La Comisión Europea ha lanzado el Paquete Europeo de Soberanía Tecnológica, buscando disminuir la dependencia de soluciones de hardware y software extranjeras. El plan ambicioso pretende que las empresas europeas puedan rivalizar con las estadounidenses, aunque enfrenta desafíos significativos, especialmente en el sector de la infraestructura en la nube y la eficacia de sus estrategias regulatorias frente a la innovación.
La Comisión Europea acaba de anunciar el Paquete Europeo de Soberanía Tecnológica. Su objetivo es reducir la dependencia europea de proveedores extranjeros, tanto de soluciones de hardware como de software, y para ello el plan es simple: lograr que las empresas europeas puedan competir con las norteamericanas. Y precisamente ahí está el problema.

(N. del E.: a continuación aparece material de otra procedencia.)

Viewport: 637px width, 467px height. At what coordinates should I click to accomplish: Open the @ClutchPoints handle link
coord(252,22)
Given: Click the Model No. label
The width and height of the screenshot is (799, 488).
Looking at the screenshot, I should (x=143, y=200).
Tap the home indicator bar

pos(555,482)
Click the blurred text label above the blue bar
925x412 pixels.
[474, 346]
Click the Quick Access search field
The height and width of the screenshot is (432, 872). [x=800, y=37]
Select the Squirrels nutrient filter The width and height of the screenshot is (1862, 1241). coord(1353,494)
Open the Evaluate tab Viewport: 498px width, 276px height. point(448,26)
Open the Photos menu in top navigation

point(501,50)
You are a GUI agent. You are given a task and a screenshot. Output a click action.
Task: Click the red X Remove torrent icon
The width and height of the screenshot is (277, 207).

Por una nube europea. El enfoque principal de esta iniciativa es disminuir drásticamente la exposición del Viejo Continente a los servicios en la nube controlados por empresas estadounidenses. La inquietud generada por la CLOUD Act y la situación geopolítica actual ha impulsado a la UE a intentar migrar, al menos, parte de sus servicios críticos a nodos locales para que esos datos queden siempre bajo jurisdicción europea.
La trampa de la regulación. El gran talón de Aquiles de esta estrategia vuelve a ser la forma de intentar resolver el problema. La Unión Europea es una superpotencia regulando, pero es un actor secundario en el ámbito de la creación y la innovación. Tanto EE. UU. como China no paran de invertir miles de millones de dólares desde el entorno privado para desarrollar nuevos chips o modelos de IA. Mientras, Bruselas contesta con agencias de vigilancia de la IA y cortapisas burocráticas a las empresas que precisamente quiere intentar impulsar.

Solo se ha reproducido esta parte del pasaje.